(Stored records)
◇ ◇ ◇ ◇ ◇ ◇ ◇
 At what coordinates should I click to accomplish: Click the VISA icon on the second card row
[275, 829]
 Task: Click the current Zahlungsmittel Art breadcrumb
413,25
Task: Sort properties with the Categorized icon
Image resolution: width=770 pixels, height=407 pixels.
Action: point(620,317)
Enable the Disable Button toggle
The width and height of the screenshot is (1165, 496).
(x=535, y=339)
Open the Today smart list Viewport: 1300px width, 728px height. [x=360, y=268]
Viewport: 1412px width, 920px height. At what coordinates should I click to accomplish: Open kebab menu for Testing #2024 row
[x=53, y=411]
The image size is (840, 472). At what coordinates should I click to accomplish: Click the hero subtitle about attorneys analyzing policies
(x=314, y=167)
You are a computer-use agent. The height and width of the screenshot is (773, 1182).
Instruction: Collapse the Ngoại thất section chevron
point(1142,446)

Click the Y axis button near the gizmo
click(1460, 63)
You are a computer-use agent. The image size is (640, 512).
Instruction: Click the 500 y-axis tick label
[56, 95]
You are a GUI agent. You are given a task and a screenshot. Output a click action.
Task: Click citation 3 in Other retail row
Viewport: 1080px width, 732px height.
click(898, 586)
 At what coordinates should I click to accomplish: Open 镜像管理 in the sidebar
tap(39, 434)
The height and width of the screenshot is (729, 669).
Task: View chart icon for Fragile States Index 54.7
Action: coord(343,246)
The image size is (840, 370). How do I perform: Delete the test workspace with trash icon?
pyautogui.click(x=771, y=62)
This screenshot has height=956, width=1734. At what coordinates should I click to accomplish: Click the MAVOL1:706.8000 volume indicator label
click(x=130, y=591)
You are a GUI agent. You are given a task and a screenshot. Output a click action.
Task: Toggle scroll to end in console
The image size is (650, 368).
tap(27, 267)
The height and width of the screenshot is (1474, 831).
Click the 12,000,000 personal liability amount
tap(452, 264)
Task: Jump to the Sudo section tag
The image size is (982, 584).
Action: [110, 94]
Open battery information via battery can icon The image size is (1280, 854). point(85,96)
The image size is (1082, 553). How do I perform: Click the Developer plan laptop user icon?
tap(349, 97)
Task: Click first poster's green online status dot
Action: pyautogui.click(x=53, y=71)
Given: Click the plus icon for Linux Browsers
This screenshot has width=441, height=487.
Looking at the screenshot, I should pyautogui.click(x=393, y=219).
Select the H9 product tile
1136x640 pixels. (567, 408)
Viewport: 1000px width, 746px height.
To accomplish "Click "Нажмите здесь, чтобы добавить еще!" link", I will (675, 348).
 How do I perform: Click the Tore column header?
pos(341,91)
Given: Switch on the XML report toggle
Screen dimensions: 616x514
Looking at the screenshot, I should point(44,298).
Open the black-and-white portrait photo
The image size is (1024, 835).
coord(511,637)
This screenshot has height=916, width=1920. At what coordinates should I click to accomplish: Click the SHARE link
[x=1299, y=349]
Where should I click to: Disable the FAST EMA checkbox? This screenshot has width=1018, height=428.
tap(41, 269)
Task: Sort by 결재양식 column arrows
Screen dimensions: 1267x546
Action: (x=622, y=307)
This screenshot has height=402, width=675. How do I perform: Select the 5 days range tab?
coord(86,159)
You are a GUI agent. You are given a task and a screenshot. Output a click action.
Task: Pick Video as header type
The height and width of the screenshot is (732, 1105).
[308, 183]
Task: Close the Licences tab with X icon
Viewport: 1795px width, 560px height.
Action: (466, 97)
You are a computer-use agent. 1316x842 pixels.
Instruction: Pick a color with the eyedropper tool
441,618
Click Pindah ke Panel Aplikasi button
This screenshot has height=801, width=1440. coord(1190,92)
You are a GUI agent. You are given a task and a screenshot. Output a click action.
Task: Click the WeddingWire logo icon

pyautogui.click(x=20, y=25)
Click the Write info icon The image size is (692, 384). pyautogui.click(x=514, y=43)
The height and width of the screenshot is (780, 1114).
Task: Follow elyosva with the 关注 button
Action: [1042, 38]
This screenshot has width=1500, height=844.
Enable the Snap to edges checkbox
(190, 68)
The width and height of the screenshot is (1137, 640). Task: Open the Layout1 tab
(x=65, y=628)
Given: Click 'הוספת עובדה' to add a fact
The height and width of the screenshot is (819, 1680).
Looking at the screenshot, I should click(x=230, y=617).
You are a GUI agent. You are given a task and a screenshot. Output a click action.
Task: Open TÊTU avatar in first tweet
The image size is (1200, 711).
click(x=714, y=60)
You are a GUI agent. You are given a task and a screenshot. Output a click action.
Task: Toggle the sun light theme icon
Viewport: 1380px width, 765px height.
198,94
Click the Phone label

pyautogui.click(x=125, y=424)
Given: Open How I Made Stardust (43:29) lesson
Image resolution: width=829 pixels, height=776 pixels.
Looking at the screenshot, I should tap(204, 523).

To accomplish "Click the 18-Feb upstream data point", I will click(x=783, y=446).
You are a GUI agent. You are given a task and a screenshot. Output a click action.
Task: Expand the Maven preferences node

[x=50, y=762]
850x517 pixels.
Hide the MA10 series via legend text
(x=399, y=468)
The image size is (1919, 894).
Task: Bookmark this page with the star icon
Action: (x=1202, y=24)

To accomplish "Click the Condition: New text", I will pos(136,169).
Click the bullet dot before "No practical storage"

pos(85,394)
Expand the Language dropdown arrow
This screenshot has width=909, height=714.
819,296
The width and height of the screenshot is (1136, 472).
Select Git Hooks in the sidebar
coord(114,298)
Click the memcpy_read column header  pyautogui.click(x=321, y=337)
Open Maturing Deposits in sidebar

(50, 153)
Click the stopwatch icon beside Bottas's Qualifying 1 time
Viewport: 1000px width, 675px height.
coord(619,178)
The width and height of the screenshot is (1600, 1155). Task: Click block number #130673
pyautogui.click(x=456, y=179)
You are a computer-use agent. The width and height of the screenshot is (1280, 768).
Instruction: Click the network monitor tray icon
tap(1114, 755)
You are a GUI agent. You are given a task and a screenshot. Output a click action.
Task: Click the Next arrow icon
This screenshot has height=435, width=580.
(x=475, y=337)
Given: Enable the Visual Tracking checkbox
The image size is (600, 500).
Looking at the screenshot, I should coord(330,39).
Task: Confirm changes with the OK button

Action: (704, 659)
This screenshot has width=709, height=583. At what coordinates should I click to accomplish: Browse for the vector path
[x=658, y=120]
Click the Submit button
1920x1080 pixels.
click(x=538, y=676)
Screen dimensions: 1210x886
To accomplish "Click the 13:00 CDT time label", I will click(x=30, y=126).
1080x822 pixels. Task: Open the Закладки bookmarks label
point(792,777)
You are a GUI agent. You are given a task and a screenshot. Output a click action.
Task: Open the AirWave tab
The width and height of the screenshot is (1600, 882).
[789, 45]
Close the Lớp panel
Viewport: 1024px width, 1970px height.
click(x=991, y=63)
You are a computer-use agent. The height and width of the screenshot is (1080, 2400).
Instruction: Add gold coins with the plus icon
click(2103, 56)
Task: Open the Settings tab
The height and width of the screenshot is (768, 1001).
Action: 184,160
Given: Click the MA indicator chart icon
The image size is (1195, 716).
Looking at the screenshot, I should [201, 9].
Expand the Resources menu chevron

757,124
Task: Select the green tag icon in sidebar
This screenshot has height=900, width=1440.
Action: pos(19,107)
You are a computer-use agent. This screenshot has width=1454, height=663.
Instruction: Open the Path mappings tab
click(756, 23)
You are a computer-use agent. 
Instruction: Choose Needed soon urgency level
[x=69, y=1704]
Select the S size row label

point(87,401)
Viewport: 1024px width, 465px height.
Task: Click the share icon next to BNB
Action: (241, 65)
◇ ◇ ◇ ◇ ◇ ◇ ◇
#### Exercise directions
All of the data above should be set down again exactly.

#### Expected output
 At what coordinates should I click to accomplish: Click the VISA icon on the second card row
[275, 829]
 Task: Click the current Zahlungsmittel Art breadcrumb
413,25
Task: Sort properties with the Categorized icon
Image resolution: width=770 pixels, height=407 pixels.
Action: point(620,317)
Enable the Disable Button toggle
The width and height of the screenshot is (1165, 496).
(x=535, y=339)
Open the Today smart list Viewport: 1300px width, 728px height. [x=360, y=268]
Viewport: 1412px width, 920px height. At what coordinates should I click to accomplish: Open kebab menu for Testing #2024 row
[x=53, y=411]
The image size is (840, 472). At what coordinates should I click to accomplish: Click the hero subtitle about attorneys analyzing policies
(x=314, y=167)
You are a computer-use agent. The height and width of the screenshot is (773, 1182).
Instruction: Collapse the Ngoại thất section chevron
point(1142,446)

Click the Y axis button near the gizmo
click(1460, 63)
You are a computer-use agent. The image size is (640, 512).
Instruction: Click the 500 y-axis tick label
[56, 95]
You are a GUI agent. You are given a task and a screenshot. Output a click action.
Task: Click citation 3 in Other retail row
Viewport: 1080px width, 732px height.
click(898, 586)
 At what coordinates should I click to accomplish: Open 镜像管理 in the sidebar
tap(39, 434)
The height and width of the screenshot is (729, 669).
Task: View chart icon for Fragile States Index 54.7
Action: coord(343,246)
The image size is (840, 370). How do I perform: Delete the test workspace with trash icon?
pyautogui.click(x=771, y=62)
This screenshot has height=956, width=1734. At what coordinates should I click to accomplish: Click the MAVOL1:706.8000 volume indicator label
click(x=130, y=591)
You are a GUI agent. You are given a task and a screenshot. Output a click action.
Task: Toggle scroll to end in console
The image size is (650, 368).
tap(27, 267)
The height and width of the screenshot is (1474, 831).
Click the 12,000,000 personal liability amount
tap(452, 264)
Task: Jump to the Sudo section tag
The image size is (982, 584).
Action: [110, 94]
Open battery information via battery can icon The image size is (1280, 854). point(85,96)
The image size is (1082, 553). How do I perform: Click the Developer plan laptop user icon?
tap(349, 97)
Task: Click first poster's green online status dot
Action: pyautogui.click(x=53, y=71)
Given: Click the plus icon for Linux Browsers
This screenshot has width=441, height=487.
Looking at the screenshot, I should pyautogui.click(x=393, y=219).
Select the H9 product tile
1136x640 pixels. (567, 408)
Viewport: 1000px width, 746px height.
To accomplish "Click "Нажмите здесь, чтобы добавить еще!" link", I will (675, 348).
 How do I perform: Click the Tore column header?
pos(341,91)
Given: Switch on the XML report toggle
Screen dimensions: 616x514
Looking at the screenshot, I should point(44,298).
Open the black-and-white portrait photo
The image size is (1024, 835).
coord(511,637)
This screenshot has height=916, width=1920. At what coordinates should I click to accomplish: Click the SHARE link
[x=1299, y=349]
Where should I click to: Disable the FAST EMA checkbox? This screenshot has width=1018, height=428.
tap(41, 269)
Task: Sort by 결재양식 column arrows
Screen dimensions: 1267x546
Action: (x=622, y=307)
This screenshot has height=402, width=675. How do I perform: Select the 5 days range tab?
coord(86,159)
You are a GUI agent. You are given a task and a screenshot. Output a click action.
Task: Pick Video as header type
The height and width of the screenshot is (732, 1105).
[308, 183]
Task: Close the Licences tab with X icon
Viewport: 1795px width, 560px height.
Action: (466, 97)
You are a computer-use agent. 1316x842 pixels.
Instruction: Pick a color with the eyedropper tool
441,618
Click Pindah ke Panel Aplikasi button
This screenshot has height=801, width=1440. coord(1190,92)
You are a GUI agent. You are given a task and a screenshot. Output a click action.
Task: Click the WeddingWire logo icon

pyautogui.click(x=20, y=25)
Click the Write info icon The image size is (692, 384). pyautogui.click(x=514, y=43)
The height and width of the screenshot is (780, 1114).
Task: Follow elyosva with the 关注 button
Action: [1042, 38]
This screenshot has width=1500, height=844.
Enable the Snap to edges checkbox
(190, 68)
The width and height of the screenshot is (1137, 640). Task: Open the Layout1 tab
(x=65, y=628)
Given: Click 'הוספת עובדה' to add a fact
The height and width of the screenshot is (819, 1680).
Looking at the screenshot, I should click(x=230, y=617).
You are a GUI agent. You are given a task and a screenshot. Output a click action.
Task: Open TÊTU avatar in first tweet
The image size is (1200, 711).
click(x=714, y=60)
You are a GUI agent. You are given a task and a screenshot. Output a click action.
Task: Toggle the sun light theme icon
Viewport: 1380px width, 765px height.
198,94
Click the Phone label

pyautogui.click(x=125, y=424)
Given: Open How I Made Stardust (43:29) lesson
Image resolution: width=829 pixels, height=776 pixels.
Looking at the screenshot, I should tap(204, 523).

To accomplish "Click the 18-Feb upstream data point", I will click(x=783, y=446).
You are a GUI agent. You are given a task and a screenshot. Output a click action.
Task: Expand the Maven preferences node

[x=50, y=762]
850x517 pixels.
Hide the MA10 series via legend text
(x=399, y=468)
The image size is (1919, 894).
Task: Bookmark this page with the star icon
Action: (x=1202, y=24)

To accomplish "Click the Condition: New text", I will pos(136,169).
Click the bullet dot before "No practical storage"

pos(85,394)
Expand the Language dropdown arrow
This screenshot has width=909, height=714.
819,296
The width and height of the screenshot is (1136, 472).
Select Git Hooks in the sidebar
coord(114,298)
Click the memcpy_read column header  pyautogui.click(x=321, y=337)
Open Maturing Deposits in sidebar

(50, 153)
Click the stopwatch icon beside Bottas's Qualifying 1 time
Viewport: 1000px width, 675px height.
coord(619,178)
The width and height of the screenshot is (1600, 1155). Task: Click block number #130673
pyautogui.click(x=456, y=179)
You are a computer-use agent. The width and height of the screenshot is (1280, 768).
Instruction: Click the network monitor tray icon
tap(1114, 755)
You are a GUI agent. You are given a task and a screenshot. Output a click action.
Task: Click the Next arrow icon
This screenshot has height=435, width=580.
(x=475, y=337)
Given: Enable the Visual Tracking checkbox
The image size is (600, 500).
Looking at the screenshot, I should coord(330,39).
Task: Confirm changes with the OK button

Action: (704, 659)
This screenshot has width=709, height=583. At what coordinates should I click to accomplish: Browse for the vector path
[x=658, y=120]
Click the Submit button
1920x1080 pixels.
click(x=538, y=676)
Screen dimensions: 1210x886
To accomplish "Click the 13:00 CDT time label", I will click(x=30, y=126).
1080x822 pixels. Task: Open the Закладки bookmarks label
point(792,777)
You are a GUI agent. You are given a task and a screenshot. Output a click action.
Task: Open the AirWave tab
The width and height of the screenshot is (1600, 882).
[789, 45]
Close the Lớp panel
Viewport: 1024px width, 1970px height.
click(x=991, y=63)
You are a computer-use agent. The height and width of the screenshot is (1080, 2400).
Instruction: Add gold coins with the plus icon
click(2103, 56)
Task: Open the Settings tab
The height and width of the screenshot is (768, 1001).
Action: 184,160
Given: Click the MA indicator chart icon
The image size is (1195, 716).
Looking at the screenshot, I should [201, 9].
Expand the Resources menu chevron

757,124
Task: Select the green tag icon in sidebar
This screenshot has height=900, width=1440.
Action: pos(19,107)
You are a computer-use agent. This screenshot has width=1454, height=663.
Instruction: Open the Path mappings tab
click(756, 23)
You are a computer-use agent. 
Instruction: Choose Needed soon urgency level
[x=69, y=1704]
Select the S size row label

point(87,401)
Viewport: 1024px width, 465px height.
Task: Click the share icon next to BNB
Action: (241, 65)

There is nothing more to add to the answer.